- [INPUT FOR THIS TASK]
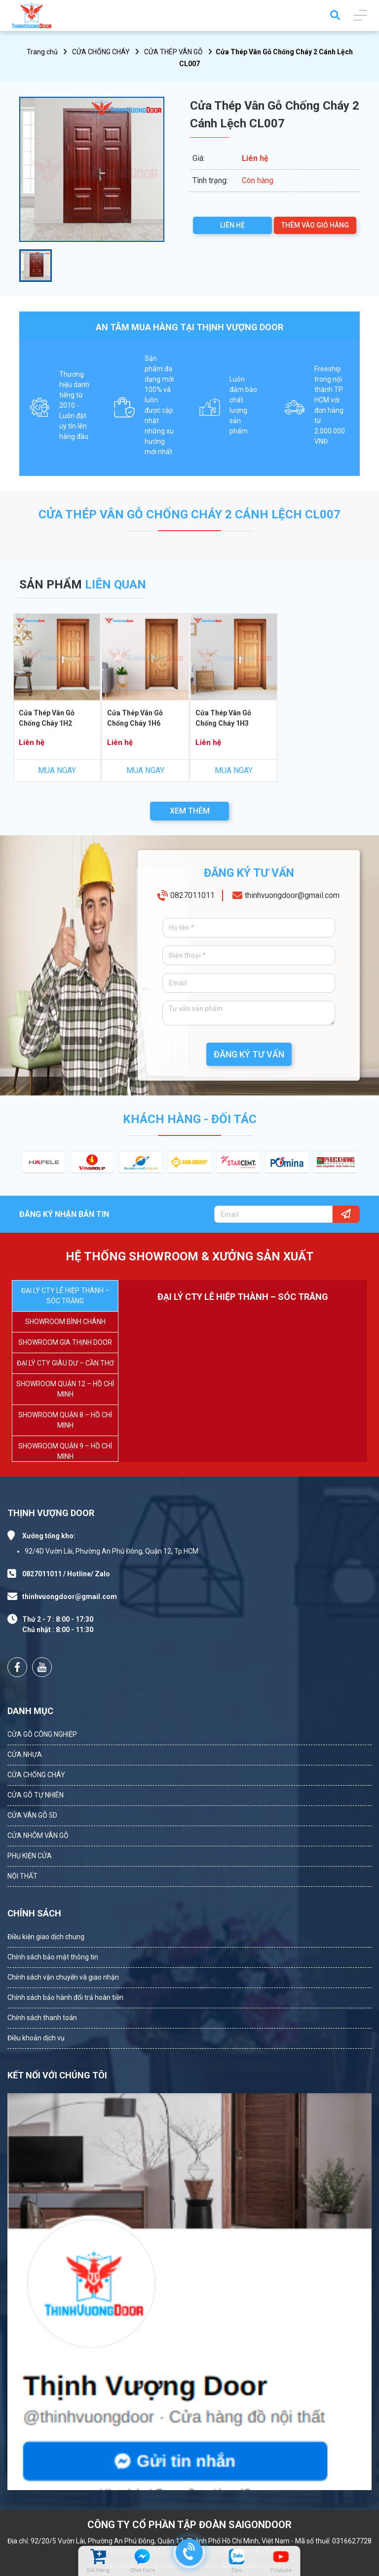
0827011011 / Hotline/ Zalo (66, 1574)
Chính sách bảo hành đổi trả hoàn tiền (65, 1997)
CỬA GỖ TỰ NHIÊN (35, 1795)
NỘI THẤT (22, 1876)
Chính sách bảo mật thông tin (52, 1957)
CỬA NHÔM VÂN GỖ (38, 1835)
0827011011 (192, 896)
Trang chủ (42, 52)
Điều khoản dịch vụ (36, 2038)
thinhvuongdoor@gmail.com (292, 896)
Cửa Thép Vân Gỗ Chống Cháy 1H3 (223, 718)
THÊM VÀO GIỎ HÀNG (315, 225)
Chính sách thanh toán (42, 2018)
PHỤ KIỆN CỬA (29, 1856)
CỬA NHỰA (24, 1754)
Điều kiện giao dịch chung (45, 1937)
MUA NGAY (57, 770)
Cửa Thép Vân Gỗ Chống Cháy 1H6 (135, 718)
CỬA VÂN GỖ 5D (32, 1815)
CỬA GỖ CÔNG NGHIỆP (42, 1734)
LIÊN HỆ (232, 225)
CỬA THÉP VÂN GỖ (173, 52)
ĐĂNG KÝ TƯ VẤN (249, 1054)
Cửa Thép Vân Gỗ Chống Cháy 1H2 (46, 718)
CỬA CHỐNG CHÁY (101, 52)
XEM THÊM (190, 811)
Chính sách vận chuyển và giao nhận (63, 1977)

- [STATED PROBLEM] Write out the lines unchanged, beginning at the line that contains "0827011011 (192, 896)" and continuing through the last line.

- [THE OUTPUT]
0827011011 (192, 896)
Trang chủ (42, 52)
Điều khoản dịch vụ (36, 2038)
thinhvuongdoor@gmail.com (292, 896)
Cửa Thép Vân Gỗ Chống Cháy 1H3 (223, 718)
THÊM VÀO GIỎ HÀNG (315, 225)
Chính sách thanh toán (42, 2018)
PHỤ KIỆN CỬA (29, 1856)
CỬA NHỰA (24, 1754)
Điều kiện giao dịch chung (45, 1937)
MUA NGAY (57, 770)
Cửa Thép Vân Gỗ Chống Cháy 1H6 (135, 718)
CỬA VÂN GỖ 5D (32, 1815)
CỬA GỖ CÔNG NGHIỆP (42, 1734)
LIÊN HỆ (232, 225)
CỬA THÉP VÂN GỖ (173, 52)
ĐĂNG KÝ TƯ VẤN (249, 1054)
Cửa Thép Vân Gỗ Chống Cháy 1H2 (46, 718)
CỬA CHỐNG CHÁY (101, 52)
XEM THÊM (190, 811)
Chính sách vận chuyển và giao nhận (63, 1977)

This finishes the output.